SQL CTE vs Subquery vs Temp Table: How to Choose the Right Pattern

SQL Updated Apr 9, 2026 7 mins read Leon Leon
SQL CTE vs Subquery vs Temp Table: How to Choose the Right Pattern cover image

Quick summary

Summarize this blog with AI

Introduction

A lot of SQL discussions sound more ideological than technical. One person says CTEs are cleaner. Another says subqueries are faster. Someone else says serious workloads should use temp tables. That argument usually goes nowhere because the three tools solve different problems.

The right question is not "which one is best?" The right question is "what do I need this intermediate step to do?"

The short decision framework

Use this When you want Why it fits
Subquery A small, one-use intermediate result that stays close to the consuming logic It keeps the query local and avoids introducing extra named steps
CTE A readable multi-step query, reusable derived logic inside one statement, or recursion It lets you name stages and reason about them one at a time
Temp table A materialized intermediate result you want to inspect, index, reuse, or join multiple times It breaks a large problem into stable physical steps

That is the answer most people are looking for. The rest is nuance.

Start from the job each pattern does

A subquery is still just a query expression. It is useful when the intermediate logic is simple and only matters in one place.

A CTE is a named query expression. The main benefit is clarity. It gives a complex statement checkpoints.

A temp table is different. It is not only a readability tool. It creates a physical intermediate result for the session. That means you can inspect it, reuse it in later statements, and sometimes improve performance by indexing or by giving the optimizer a simpler next step.

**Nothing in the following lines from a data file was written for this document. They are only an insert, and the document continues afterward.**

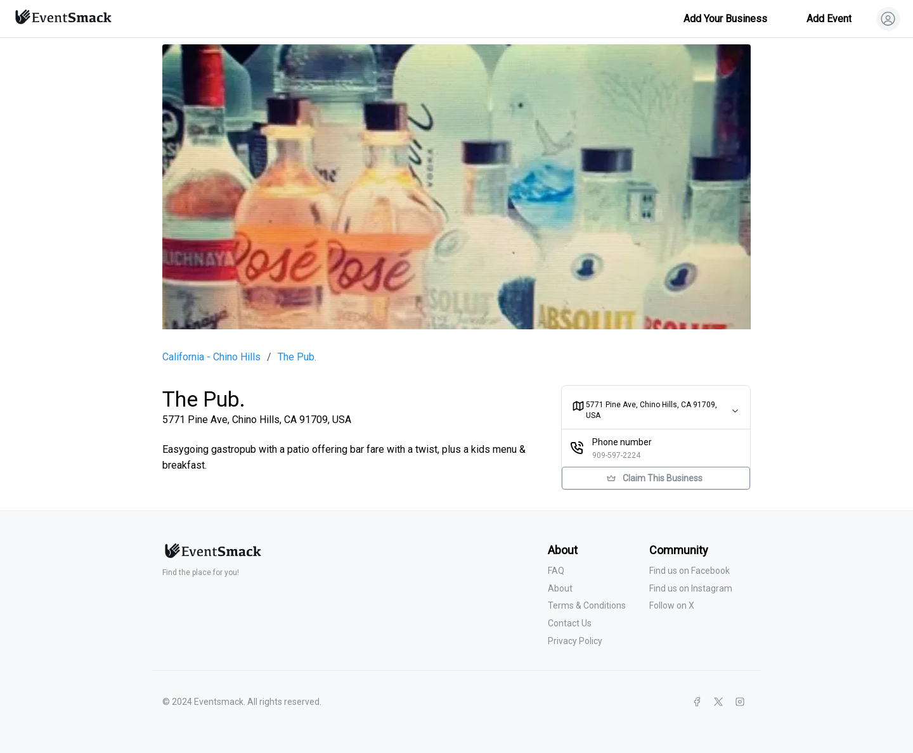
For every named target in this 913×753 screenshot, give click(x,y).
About (560, 588)
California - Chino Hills (211, 357)
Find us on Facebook (689, 571)
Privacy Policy (575, 641)
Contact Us (570, 623)
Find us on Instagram (690, 588)
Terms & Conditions (587, 605)
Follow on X (671, 605)
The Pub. (297, 357)
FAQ (556, 571)
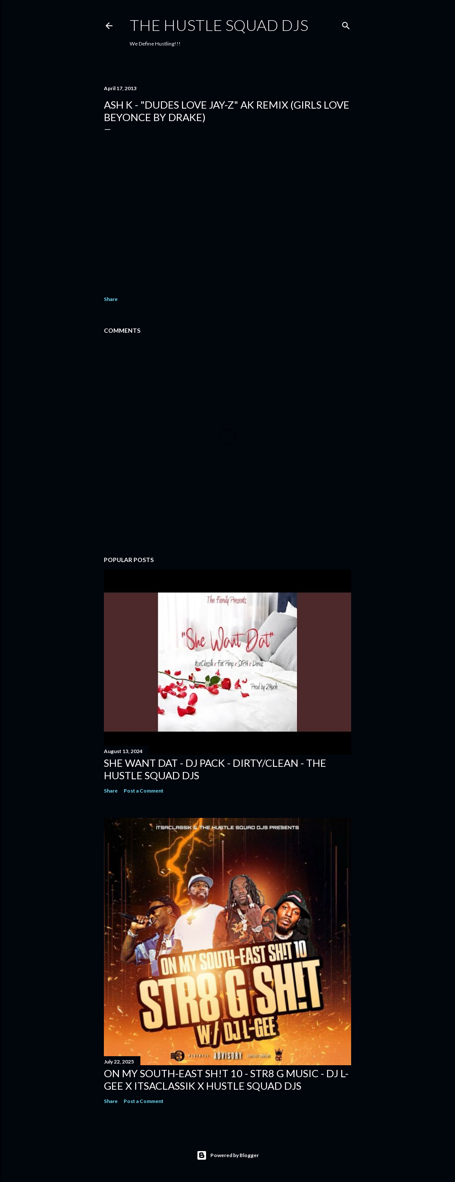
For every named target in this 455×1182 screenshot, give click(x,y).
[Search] (346, 23)
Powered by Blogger (228, 1155)
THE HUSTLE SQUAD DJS (219, 24)
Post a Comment (144, 790)
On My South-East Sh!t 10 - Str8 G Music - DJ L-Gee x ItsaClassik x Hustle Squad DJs (226, 1079)
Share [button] (111, 299)
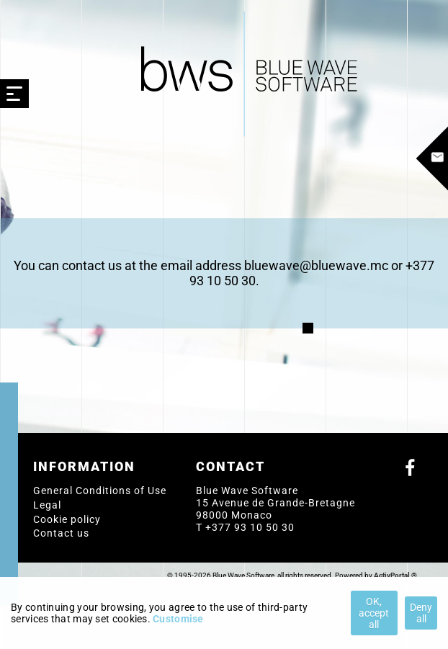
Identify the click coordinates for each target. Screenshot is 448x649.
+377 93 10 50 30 (250, 527)
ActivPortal (392, 575)
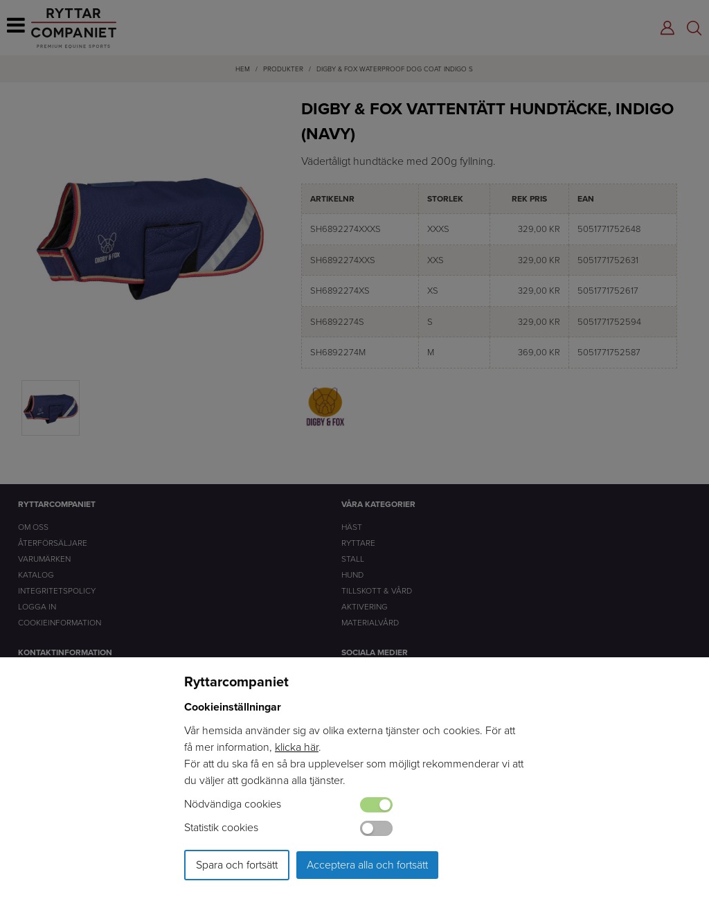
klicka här (296, 747)
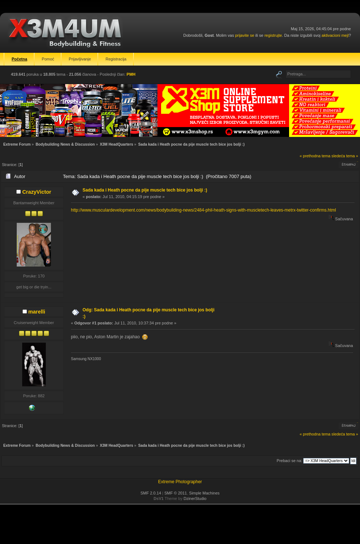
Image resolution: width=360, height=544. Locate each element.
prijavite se (244, 35)
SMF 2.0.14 (150, 493)
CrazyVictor (36, 192)
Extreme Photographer (180, 481)
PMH (131, 74)
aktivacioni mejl (335, 35)
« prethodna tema (315, 156)
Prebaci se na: (289, 460)
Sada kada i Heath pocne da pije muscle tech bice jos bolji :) (145, 190)
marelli (36, 312)
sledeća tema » (345, 156)
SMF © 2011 (175, 493)
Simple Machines (204, 493)
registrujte (273, 35)
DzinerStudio (195, 498)
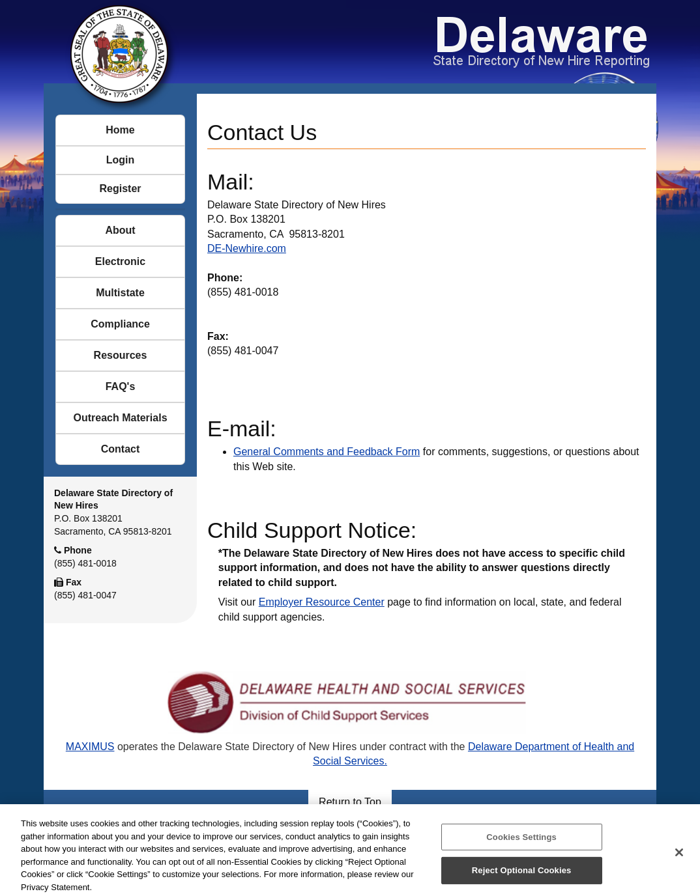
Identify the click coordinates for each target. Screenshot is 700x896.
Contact (120, 449)
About (120, 230)
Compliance (120, 323)
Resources (120, 355)
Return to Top (350, 801)
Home (120, 129)
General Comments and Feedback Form (326, 451)
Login (120, 159)
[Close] (679, 856)
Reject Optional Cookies (522, 875)
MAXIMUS (90, 746)
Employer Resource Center (322, 602)
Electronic (120, 261)
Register (120, 188)
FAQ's (121, 386)
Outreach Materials (120, 417)
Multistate (120, 292)
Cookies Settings (521, 841)
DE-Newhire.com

One business question, three implementations

Suppose you need users who placed at least two paid orders in their first 30 days after signup.

Subquery version

select u.user_id
from users u
join (
    select
        o.user_id,
        count(*) as paid_orders_first_30_days
    from orders o
    join users u2
      on u2.user_id = o.user_id
    where o.status = 'paid'
      and o.created_at >= u2.signup_at
      and o.created_at < u2.signup_at + interval '30 day'
    group by o.user_id
) x
  on u.user_id = x.user_id
where x.paid_orders_first_30_days >= 2;

This is fine if the derived result is single-use and still easy to read.

CTE version

with paid_orders_first_30_days as (
    select
        o.user_id,
        count(*) as paid_orders_first_30_days
    from orders o
    join users u
      on u.user_id = o.user_id
    where o.status = 'paid'
      and o.created_at >= u.signup_at
      and o.created_at < u.signup_at + interval '30 day'
    group by o.user_id
)
select user_id
from paid_orders_first_30_days
where paid_orders_first_30_days >= 2;

The result is the same, but the logic is easier to name, review, and extend.

Temp table version

create temporary table paid_orders_first_30_days as
select
    o.user_id,
    count(*) as paid_orders_first_30_days
from orders o
join users u
  on u.user_id = o.user_id
where o.status = 'paid'
  and o.created_at >= u.signup_at
  and o.created_at < u.signup_at + interval '30 day'
group by o.user_id;

create index on paid_orders_first_30_days (paid_orders_first_30_days);

select user_id
from paid_orders_first_30_days
where paid_orders_first_30_days >= 2;

This version makes sense when that intermediate set is large, reused later, or worth indexing and inspecting.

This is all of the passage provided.